The pET28a-His-ftsZ plasmid was transformed into E. coli BL21, plated on kanamycin-containing agar plates (50 μg/mL), and incubated overnight at 37°C in a constant temperature incubator. Monoclonal clones were selected and inoculated into 100 mL of TY medium (2.4% yeast extract, 1.2% tryptone, 0.94% wt/vol K₂HPO₄, and 0.02% wt/vol KH₂PO₄) under oxic conditions, and cultured for 24 h at 37°C with shaking at 220 rpm. The cultures were centrifuged at 3000 g for 20 min at ambient temperature, with the supernatant discarded. The precipitate was resuspended in the buffer containing 50 mM Tris, 300 mM NaCl at pH 7.5, with 1% PMSF, 1% lysozyme, and 1% Triton X-100 added, and incubated on ice for 30 min. The cell disruption was performed at 1000 Bar until the lysate was clear and transparent. The lysate was centrifuged at 18,000 g for 20 min at 4°C, and the supernatants and pellets were collected and analyzed for protein production by SDS-PAGE.

The pME6032-GST-icd recombinant plasmid was transformed into PAO1 by electrotransformation, grown to an OD₆₀₀ of approximately 0.6. Gene expression was induced with 0.8 mM IPTG at 16°C and 220 rpm for 24 h. Following cell lysis, the supernatant was analyzed by Western blot to examine protein production.

Bacterial two-hybrid screen

Bacterial two hybrid screening has been modified based on previous reports (Karimova et al., 1998). The plasmids pUT18-icd and pKNT25-ftsZ were simultaneously electrotransformed into E. coli BTH101. The bacteria were cultured on solid medium containing 40 μg/mL X-gal (5-bromo-4-chloro-3-indolyl-β-D-galactoside) as a chromogenic substrate and 50 μg/mL kanamycin and 100 μg/mL carbenicillin as antibiotics. IPTG (isopropyl-β-D-thiogalactoside) was typically added to the medium at a concentration of 0.5 mM to induce the expression of the full hybrid protein and the β-galactosidase reporter gene. To exclude false-positive clones, putative positive clones were selected and reseeded on LB agar plates containing 50 μg/mL kanamycin, 100 μg/mL carbenicillin, 0.5 mM IPTG, and X-gal, with true positive clones expected to yield blue colonies on these plates once again.

Bacterial cells with β-galactosidase activity to be detected were added with 0.5 mM IPTG and appropriate antibiotics in 3–5 mL LB and stirred 6 h at 220 rpm at 37°C. 50 μL bacterial suspension was added to 370 μL of Z buffer (100 mM Na₂HPO₄, 10 mM NaH₂PO₄, 10 mM KCl, 1 mM MgSO₄, 5.4 μL/mL β-galactosidase, pH 7.0), followed by the addition of 20 μL chloroform and 10 μL of 0.1% SDS solution. After incubation on ice for 30 min, 4 mg/mL ONPG (o-Nitrophenyl β-D-galactopyranoside) was added, and the mixture was well mixed before being placed at 30°C for the reaction. After 30 min, a yellow color was observed. The reaction was terminated by adding 250 μL of 1 M Na₂CO₃ solution, and the time of color change was accurately recorded. Absorbance at 420 nm and 550 nm was measured. Miller Units were calculated using the formula: Miller Units = 1,000 x (OD₄₂₀–1.75 x OD₅₅₀)/t(min) x V(mL) x OD_600.

------------------------------------------------

INSTRUCTIONS »
1. From the methods passage, quote everything from "Bacterial cells with" down to "V(mL) x OD_600.".
2. According to the methods passage, why were putative positive clones from the two-hybrid screen reseeded on a second set of plates? Answer in one to three sentences.
The data after the methods passage is separate material.

[Stored data entries]
------------------------------------------------

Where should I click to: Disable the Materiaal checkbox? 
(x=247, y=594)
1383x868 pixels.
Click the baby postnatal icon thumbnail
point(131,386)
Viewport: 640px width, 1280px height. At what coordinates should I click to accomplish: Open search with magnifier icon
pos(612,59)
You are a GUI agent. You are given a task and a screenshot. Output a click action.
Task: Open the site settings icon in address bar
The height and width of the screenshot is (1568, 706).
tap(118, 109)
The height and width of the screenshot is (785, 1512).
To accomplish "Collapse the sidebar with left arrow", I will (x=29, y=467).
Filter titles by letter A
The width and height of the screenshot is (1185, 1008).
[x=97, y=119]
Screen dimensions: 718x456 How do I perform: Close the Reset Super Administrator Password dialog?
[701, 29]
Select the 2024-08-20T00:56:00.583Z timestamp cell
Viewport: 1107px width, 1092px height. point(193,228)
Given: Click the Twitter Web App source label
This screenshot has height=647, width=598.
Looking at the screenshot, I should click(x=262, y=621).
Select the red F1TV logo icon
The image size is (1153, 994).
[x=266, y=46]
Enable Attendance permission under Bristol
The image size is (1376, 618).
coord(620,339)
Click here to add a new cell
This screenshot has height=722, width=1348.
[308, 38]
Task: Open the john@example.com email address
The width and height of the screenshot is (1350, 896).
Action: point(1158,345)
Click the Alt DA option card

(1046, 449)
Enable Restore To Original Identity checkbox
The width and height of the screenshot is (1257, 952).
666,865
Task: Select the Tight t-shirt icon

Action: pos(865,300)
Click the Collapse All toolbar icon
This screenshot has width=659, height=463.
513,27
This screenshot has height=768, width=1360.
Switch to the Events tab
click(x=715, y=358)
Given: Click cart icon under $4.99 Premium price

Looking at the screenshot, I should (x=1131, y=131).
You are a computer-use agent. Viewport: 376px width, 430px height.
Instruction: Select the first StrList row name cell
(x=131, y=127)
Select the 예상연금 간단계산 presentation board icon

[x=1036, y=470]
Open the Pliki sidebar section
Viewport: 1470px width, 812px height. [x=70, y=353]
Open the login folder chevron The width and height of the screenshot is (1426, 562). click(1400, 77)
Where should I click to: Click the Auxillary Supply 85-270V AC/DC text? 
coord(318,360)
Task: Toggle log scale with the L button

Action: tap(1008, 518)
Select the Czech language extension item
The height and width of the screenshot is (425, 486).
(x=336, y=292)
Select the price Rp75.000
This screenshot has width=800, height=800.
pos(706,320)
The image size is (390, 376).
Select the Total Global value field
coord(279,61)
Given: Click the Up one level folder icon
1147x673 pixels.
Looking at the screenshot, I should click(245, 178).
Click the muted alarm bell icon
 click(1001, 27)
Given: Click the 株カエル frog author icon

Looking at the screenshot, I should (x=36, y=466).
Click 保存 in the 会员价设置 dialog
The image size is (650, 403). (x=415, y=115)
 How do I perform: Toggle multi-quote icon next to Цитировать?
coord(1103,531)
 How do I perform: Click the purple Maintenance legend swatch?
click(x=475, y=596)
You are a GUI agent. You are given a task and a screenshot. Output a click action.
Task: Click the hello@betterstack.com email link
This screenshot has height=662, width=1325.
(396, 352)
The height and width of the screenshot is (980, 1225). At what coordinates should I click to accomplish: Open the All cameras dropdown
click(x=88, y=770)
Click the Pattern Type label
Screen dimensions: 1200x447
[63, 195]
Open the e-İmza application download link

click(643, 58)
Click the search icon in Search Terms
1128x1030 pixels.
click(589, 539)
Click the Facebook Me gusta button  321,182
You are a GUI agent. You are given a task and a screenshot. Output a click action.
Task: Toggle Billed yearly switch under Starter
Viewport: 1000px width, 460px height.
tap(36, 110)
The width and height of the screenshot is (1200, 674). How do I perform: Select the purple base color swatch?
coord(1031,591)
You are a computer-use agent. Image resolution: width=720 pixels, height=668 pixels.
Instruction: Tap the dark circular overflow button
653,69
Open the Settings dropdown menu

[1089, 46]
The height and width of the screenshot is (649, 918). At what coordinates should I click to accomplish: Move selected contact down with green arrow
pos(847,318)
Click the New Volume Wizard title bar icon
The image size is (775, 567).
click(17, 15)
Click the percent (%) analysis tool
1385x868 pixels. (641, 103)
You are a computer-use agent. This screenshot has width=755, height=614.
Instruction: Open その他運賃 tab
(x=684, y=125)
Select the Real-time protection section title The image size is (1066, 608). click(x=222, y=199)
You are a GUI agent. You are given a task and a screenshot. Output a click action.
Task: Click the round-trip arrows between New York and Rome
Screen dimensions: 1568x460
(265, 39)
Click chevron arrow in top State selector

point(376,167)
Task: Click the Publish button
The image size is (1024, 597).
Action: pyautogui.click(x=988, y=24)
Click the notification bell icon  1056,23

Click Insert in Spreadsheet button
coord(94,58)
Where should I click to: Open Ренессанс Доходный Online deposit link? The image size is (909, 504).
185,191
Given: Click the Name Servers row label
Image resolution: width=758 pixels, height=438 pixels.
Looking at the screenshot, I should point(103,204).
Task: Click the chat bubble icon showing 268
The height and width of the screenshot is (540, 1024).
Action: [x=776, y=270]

------------------------------------------------

RESPONSES TO THE EXERCISE »
1.
Bacterial cells with β-galactosidase activity to be detected were added with 0.5 mM IPTG and appropriate antibiotics in 3–5 mL LB and stirred 6 h at 220 rpm at 37°C. 50 μL bacterial suspension was added to 370 μL of Z buffer (100 mM Na₂HPO₄, 10 mM NaH₂PO₄, 10 mM KCl, 1 mM MgSO₄, 5.4 μL/mL β-galactosidase, pH 7.0), followed by the addition of 20 μL chloroform and 10 μL of 0.1% SDS solution. After incubation on ice for 30 min, 4 mg/mL ONPG (o-Nitrophenyl β-D-galactopyranoside) was added, and the mixture was well mixed before being placed at 30°C for the reaction. After 30 min, a yellow color was observed. The reaction was terminated by adding 250 μL of 1 M Na₂CO₃ solution, and the time of color change was accurately recorded. Absorbance at 420 nm and 550 nm was measured. Miller Units were calculated using the formula: Miller Units = 1,000 x (OD₄₂₀–1.75 x OD₅₅₀)/t(min) x V(mL) x OD_600.

2. They were reseeded on LB agar plates containing 50 μg/mL kanamycin, 100 μg/mL carbenicillin, 0.5 mM IPTG, and X-gal to exclude false-positive clones. True positive clones were expected to form blue colonies on these plates again.